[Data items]
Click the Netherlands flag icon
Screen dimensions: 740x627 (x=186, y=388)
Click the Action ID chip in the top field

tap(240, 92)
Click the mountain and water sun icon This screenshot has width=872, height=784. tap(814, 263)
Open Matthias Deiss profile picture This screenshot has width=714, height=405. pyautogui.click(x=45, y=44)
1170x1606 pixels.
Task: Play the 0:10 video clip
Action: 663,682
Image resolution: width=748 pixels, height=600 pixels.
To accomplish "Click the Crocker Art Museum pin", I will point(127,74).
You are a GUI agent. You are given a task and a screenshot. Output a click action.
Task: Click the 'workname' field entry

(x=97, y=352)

Task statement: The goal is a faithful transcription of every entry above.

Output:
Click the Netherlands flag icon
Screen dimensions: 740x627 (x=186, y=388)
Click the Action ID chip in the top field

tap(240, 92)
Click the mountain and water sun icon This screenshot has width=872, height=784. tap(814, 263)
Open Matthias Deiss profile picture This screenshot has width=714, height=405. pyautogui.click(x=45, y=44)
1170x1606 pixels.
Task: Play the 0:10 video clip
Action: 663,682
Image resolution: width=748 pixels, height=600 pixels.
To accomplish "Click the Crocker Art Museum pin", I will point(127,74).
You are a GUI agent. You are given a task and a screenshot. Output a click action.
Task: Click the 'workname' field entry

(x=97, y=352)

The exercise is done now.